Written byShaun Waterman
U.S. Customs and Border Protection is finally addressing the 15-year-old-plus legislative mandate to check the identity of departing foreign visitors using biometrics, CBP Deputy Executive Assistant Commissioner John Wagner said Thursday.
“Frankly, the government has struggled with this [mandate] for more than 10 years,” Wagner told the FedScoop Digital Nation Summit presented by SAP.
Wagner said the goal would be accomplished by making use of existing data collection, the latest facial recognition technology and cloud computing. He acknowledged there would be privacy issues – particularly because the facial recognition technology would capture images of U.S. citizens as part of the overall process.
“We’re out of time, we’re out of excuses,” Wagner said.
The first legislative mandate for an automated identity check on departing foreign visitors dates back to the 1996 Illegal Immigration Reform and Immigrant Responsibility Act, and since 9/11 Congress has passed three laws requiring the Department of Homeland Security to set up a biometric exit system.
The lack of proper infrastructure had been a big reason why the mandate had languished, Wagner said. “We’ve had pilots … we’ve looked at ways of using mobile technology … we’ve talked to TSA [about using their checkpoints] we’ve talked to the airlines, to the airports.”
But the fact remains, he said, “We just didn’t build our airports and we didn’t build our land ports of entry with departure control in mind.”
A major problem was that with 200 million fingerprint sets and about a billion photos, the database containing the biometric information on foreign visitors would take 2-3 days to discover the identity of a departing passenger from a print or photo – a so-called one-to-many match.
“That’s the way these systems have been architected … and they are old clunky legacy systems,” he said.
When arriving passengers are checked, instead of a one-to-many match, the biographical data from the passport is used to pull the biometric data from the database and then the passenger’s identity is confirmed against their own biometrics — called a one-to-one match. The fingerprints are also run one-to-many against a much smaller dataset — the one consisting of prints of wanted fugitives and suspected terrorists.
The process, Wagner said, takes about 2 minutes, which makes it impractical to repeat for departing passengers at the boarding gate. “You’ve seen the boarding process,” he noted.
“We could nail a piece of tech to the floor and make people walk through it,” he said, but that would be impractical. “It would take 3-4 hours to board but [we could take the attitude] ‘That’s not my problem, I have a legislative mandate to fulfill.'”

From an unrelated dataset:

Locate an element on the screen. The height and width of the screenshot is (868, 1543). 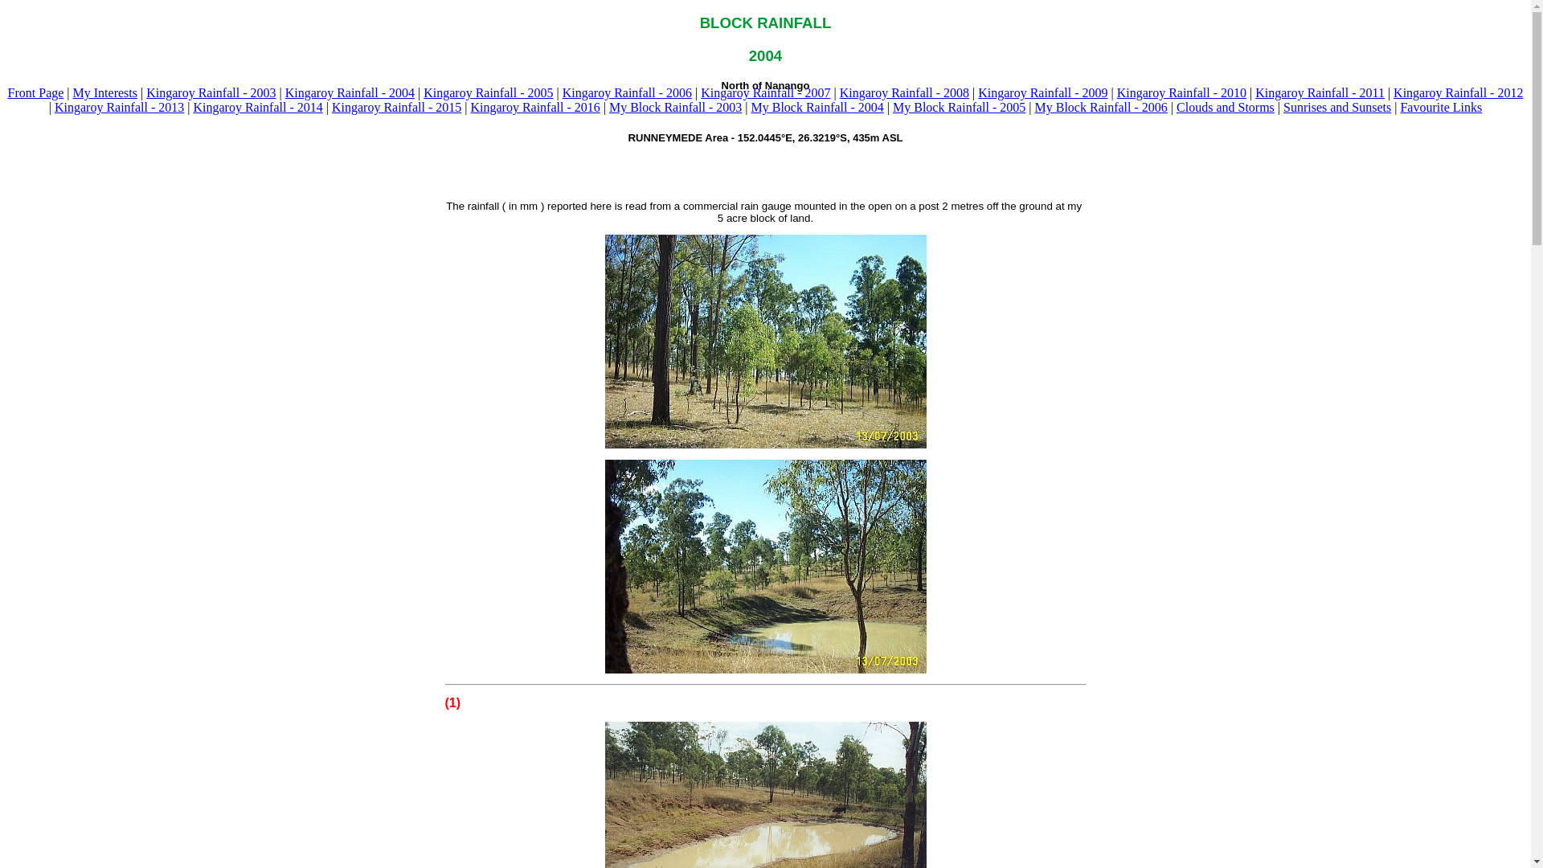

The a-ha moment, he said came with the thought, “What about leveraging existing processes, existing data we’re already collecting?”
Currently, when a passenger checks in for a departing international flight, their biographical data is sent to CBP, where it is checked against terrorist watchlist data. CBP immediately starts to build a manifest for the flight using the biographical data, Wagner said.
“What if we could use that [biographical data] to pull the photos of the departing passengers on that flight into a segmented cloud” and then check the faces of those boarding the plane, one-to-many, against that dataset, which he said would take only a few seconds because of its small size and the efficiency of the latest matching algorithms.
Wagner said he had a stroke of luck in finding “That one IT guy who says, yeah, that might work” and that the technology had been piloted at Hartsfield-Jackson Atlanta International Airport and was now being tested at Dulles as well.
It’s “easy for travelers, not as imposing as us taking fingerprints,” he said and the infrastructure was “A camera on a pole.”
Moreover, he added, the same process could be used “any place you have to show your ID [in the airport] … the TSA checkpoint, the duty free store, the [executive] lounge.” Instead of showing an ID, a passenger’s identity and flight could be confirmed using facial recognition, checked against the picture in the CBP segmented cloud.
“We really see a very efficient process,” he said.
However, “There are some very significant privacy issues that have to be addressed,” he acknowledged. The DHS privacy office last month published an assessment of the pilot program, and some privacy advocates are bound to question the way CBP plans to fulfill the exit mandate.
Nonetheless, Wagner said, CBP were determined to push ahead. “We’re gonna build that cloud space,” he said.